13 Nisan 2021 tarihli Resmi Gazete’de 2018/20766 başvuru numaralı 10.03.2021 karar tarihli Anayasa Mahkemesi Kararı yayınlanmıştır.
Başvurucular Ali Yazıcı, Müslüme Arat, Selma Bağrıyanık, Şeküre Çayköylü ve Şerife Songül Yazıcı; kamulaştırma bedelinin değer kaybına uğratılması nedeniyle mülkiyet haklarının ihlal edildiği iddiasıyla başvuru yapmışlardır.
Olay ve Olgular
Başvurucular, başvuru konusu taşınmazın miras yoluyla hissedarıdırlar. Çorum/İskilip’te yer alan taşınmaz, İskilip Belediyesinin (İdare) kararı ile 28.524,306 TL (eski TL) değer biçilerek 05.05.1986 tarihinde kamulaştırılmıştır. Daha sonra kamulaştırılan taşınmaz dava konusu yapılmış, bu sırada Belediye 30.05.1988 tarihinde kamulaştırma bedelini talimata istinaden ödenmek üzere Vakıflar Bankası İskilip Şubesine (Banka) bloke ettirmiştir. Taşınmaz ise 08.06.1988 tarihinde Belediye adına tescil edilmiştir.
Başvurucular, bedeli ödenmeden kamulaştırma yapıldığı gerekçesiyle İdare aleyhine 01.06.2004 tarihinde İskilip Asliye Hukuk Mahkemesine sebepsiz zenginleşme nedeniyle alacak davası açmışlardır. Mahkeme ise davanın süresinde açılmadığı, kamulaştırma bedelinin bloke edilerek başvurucuların murisine işlemin tebliğ edildiği, paranın alınıp alınmaması hususunun İdareyi ilgilendirmediği, husumetin Bankaya yöneltilmesi gerektiği ayrıca daha önce açılan ve süre aşımından ötürü reddedilen kamulaştırma bedelinin artırılması davasında bu hususun ileri sürülmediği gerekçeleriyle 02.11.2004 tarihinde davanın reddine karar vermiştir.
Başvurucular tarafından Mahkeme kararı temyiz edilmişse de Yargıtay 3. Hukuk Dairesince karar 27.06.2006 tarihinde onanmış ancak daha sonra 07.07.2011 tarihinde başvurucuların karar düzeltme talebi kabul edilerek bozmaya hükmedilmiştir. Bozma kararına; Anayasa hükümleri uyarınca kamulaştırma bedelinin peşin ödenmesinin gerektiği, oysa Banka hesabına yatırılan paranın İdarenin talimatı şartına bağlandığı ve ödendiği hususunun İdare tarafından ispatlanamadığı gerekçe gösterilmiştir.

İşaretleme verisi satırları:
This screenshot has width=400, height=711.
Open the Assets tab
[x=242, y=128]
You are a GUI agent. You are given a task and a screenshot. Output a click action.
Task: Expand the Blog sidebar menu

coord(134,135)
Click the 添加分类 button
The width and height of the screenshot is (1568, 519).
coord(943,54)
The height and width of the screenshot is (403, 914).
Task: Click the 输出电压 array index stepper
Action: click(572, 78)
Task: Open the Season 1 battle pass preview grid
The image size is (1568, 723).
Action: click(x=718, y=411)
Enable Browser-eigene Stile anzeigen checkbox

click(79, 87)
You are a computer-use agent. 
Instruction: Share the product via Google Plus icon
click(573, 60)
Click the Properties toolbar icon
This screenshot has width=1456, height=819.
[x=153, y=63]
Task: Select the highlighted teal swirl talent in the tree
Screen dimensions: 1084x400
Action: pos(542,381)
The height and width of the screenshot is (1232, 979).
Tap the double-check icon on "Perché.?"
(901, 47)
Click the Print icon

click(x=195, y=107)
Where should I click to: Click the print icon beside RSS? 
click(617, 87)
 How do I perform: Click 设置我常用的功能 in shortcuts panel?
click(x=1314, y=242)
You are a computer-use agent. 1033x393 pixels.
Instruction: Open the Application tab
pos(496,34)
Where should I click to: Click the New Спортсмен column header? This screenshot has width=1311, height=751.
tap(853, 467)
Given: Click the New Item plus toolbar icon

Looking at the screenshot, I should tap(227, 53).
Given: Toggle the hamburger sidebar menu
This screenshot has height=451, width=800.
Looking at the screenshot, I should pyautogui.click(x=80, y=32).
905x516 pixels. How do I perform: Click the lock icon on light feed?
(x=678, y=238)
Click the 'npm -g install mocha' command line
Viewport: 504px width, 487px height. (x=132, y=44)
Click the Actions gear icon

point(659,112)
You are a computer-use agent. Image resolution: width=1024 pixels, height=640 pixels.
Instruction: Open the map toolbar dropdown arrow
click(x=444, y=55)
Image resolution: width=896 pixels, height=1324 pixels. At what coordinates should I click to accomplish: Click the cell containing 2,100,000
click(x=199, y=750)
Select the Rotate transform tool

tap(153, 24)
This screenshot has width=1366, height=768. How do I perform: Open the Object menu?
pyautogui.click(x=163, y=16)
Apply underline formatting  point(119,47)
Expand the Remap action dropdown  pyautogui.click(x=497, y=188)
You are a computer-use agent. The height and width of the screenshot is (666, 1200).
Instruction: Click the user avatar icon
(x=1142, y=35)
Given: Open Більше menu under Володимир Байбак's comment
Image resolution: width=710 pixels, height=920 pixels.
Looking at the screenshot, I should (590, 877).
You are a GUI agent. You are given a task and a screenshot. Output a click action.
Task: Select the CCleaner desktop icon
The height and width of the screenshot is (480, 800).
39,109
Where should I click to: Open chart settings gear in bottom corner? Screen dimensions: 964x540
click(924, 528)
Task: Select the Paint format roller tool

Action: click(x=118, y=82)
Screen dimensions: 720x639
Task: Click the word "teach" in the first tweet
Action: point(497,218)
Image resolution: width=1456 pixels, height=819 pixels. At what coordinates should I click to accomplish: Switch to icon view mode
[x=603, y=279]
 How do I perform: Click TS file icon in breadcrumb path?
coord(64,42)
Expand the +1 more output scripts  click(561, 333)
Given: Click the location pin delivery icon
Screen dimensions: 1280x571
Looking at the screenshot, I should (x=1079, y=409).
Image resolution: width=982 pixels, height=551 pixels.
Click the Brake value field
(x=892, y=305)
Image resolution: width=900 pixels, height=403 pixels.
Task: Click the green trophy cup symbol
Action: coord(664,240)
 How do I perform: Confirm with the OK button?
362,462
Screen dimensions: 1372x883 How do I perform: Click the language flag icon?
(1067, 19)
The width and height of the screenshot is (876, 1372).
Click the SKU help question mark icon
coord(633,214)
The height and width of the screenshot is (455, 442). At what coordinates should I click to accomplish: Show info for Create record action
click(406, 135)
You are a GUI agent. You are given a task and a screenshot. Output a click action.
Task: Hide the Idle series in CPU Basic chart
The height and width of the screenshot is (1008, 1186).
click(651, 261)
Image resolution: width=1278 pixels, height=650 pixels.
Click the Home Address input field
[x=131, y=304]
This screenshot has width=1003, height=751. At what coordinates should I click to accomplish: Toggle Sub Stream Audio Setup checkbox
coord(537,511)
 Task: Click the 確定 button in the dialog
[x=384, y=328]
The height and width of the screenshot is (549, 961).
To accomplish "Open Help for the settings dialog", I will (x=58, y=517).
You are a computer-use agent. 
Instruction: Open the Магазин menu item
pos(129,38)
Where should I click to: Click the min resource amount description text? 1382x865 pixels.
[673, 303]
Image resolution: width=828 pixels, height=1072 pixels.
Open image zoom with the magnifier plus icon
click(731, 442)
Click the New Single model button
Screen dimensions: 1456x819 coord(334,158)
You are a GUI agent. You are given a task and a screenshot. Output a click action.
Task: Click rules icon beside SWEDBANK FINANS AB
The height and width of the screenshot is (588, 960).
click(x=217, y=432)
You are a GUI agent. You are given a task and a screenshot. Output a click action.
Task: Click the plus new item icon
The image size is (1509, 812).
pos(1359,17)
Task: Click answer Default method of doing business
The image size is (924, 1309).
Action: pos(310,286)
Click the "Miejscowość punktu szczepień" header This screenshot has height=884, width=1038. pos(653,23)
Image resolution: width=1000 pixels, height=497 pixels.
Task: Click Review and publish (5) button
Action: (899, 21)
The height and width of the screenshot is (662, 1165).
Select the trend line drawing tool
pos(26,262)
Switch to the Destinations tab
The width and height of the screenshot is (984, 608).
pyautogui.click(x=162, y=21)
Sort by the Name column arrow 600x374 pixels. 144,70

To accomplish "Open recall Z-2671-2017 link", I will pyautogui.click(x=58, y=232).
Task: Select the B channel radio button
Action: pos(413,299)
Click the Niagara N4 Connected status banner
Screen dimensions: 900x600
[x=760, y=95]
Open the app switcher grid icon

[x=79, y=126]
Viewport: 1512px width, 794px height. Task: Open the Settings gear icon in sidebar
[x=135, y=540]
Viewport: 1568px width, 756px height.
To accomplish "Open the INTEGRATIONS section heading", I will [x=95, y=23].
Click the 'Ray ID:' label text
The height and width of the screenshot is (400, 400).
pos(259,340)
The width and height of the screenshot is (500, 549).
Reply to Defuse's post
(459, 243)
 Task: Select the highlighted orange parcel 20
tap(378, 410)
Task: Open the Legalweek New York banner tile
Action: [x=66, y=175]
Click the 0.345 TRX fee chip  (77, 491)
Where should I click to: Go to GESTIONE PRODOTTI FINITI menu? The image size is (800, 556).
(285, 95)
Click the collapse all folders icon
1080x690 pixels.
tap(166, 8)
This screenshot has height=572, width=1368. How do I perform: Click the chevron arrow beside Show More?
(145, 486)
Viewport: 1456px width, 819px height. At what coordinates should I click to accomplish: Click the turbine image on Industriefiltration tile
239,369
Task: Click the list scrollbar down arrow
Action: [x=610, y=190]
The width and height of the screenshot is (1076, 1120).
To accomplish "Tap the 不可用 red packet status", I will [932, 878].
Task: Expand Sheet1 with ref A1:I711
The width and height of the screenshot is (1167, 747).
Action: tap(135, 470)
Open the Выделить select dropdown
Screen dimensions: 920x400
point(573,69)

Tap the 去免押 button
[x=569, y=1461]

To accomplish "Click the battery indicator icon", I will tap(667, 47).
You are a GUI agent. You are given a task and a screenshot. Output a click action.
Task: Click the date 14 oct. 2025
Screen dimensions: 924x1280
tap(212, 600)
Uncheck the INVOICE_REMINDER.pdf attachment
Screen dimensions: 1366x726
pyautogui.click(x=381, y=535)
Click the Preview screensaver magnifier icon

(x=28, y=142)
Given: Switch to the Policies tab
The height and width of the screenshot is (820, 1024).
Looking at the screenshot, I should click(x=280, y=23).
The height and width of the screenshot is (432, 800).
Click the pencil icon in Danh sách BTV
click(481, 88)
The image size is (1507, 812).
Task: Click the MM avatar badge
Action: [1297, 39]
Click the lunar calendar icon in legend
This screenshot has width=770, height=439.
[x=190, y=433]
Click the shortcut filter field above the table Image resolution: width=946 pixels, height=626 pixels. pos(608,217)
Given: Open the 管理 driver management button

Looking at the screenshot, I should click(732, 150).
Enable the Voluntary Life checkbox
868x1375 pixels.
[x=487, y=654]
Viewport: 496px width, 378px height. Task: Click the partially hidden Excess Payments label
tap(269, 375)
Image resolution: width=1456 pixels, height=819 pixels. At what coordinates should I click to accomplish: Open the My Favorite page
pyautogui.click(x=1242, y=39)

#### Yapılacak İşler:
1. Anayasa Mahkemesi kararını aktaran metne göre taşınmaz hangi tarihte kamulaştırılmıştır?
2. Listede "Image resolution: width=828" ifadesini içeren satırdan "Action: (899, 21)" ifadesini içeren satıra kadar, iki uç da dahil olmak üzere bütün satırları hiç değiştirmeden kopyalayın.
Metin ile liste birbirinden bağımsızdır.

#### Görev Çıktıları:
1. 05.05.1986 tarihinde.

2.
Image resolution: width=828 pixels, height=1072 pixels.
Open image zoom with the magnifier plus icon
click(731, 442)
Click the New Single model button
Screen dimensions: 1456x819 coord(334,158)
You are a GUI agent. You are given a task and a screenshot. Output a click action.
Task: Click rules icon beside SWEDBANK FINANS AB
The height and width of the screenshot is (588, 960).
click(x=217, y=432)
You are a GUI agent. You are given a task and a screenshot. Output a click action.
Task: Click the plus new item icon
The image size is (1509, 812).
pos(1359,17)
Task: Click answer Default method of doing business
The image size is (924, 1309).
Action: pos(310,286)
Click the "Miejscowość punktu szczepień" header This screenshot has height=884, width=1038. pos(653,23)
Image resolution: width=1000 pixels, height=497 pixels.
Task: Click Review and publish (5) button
Action: (899, 21)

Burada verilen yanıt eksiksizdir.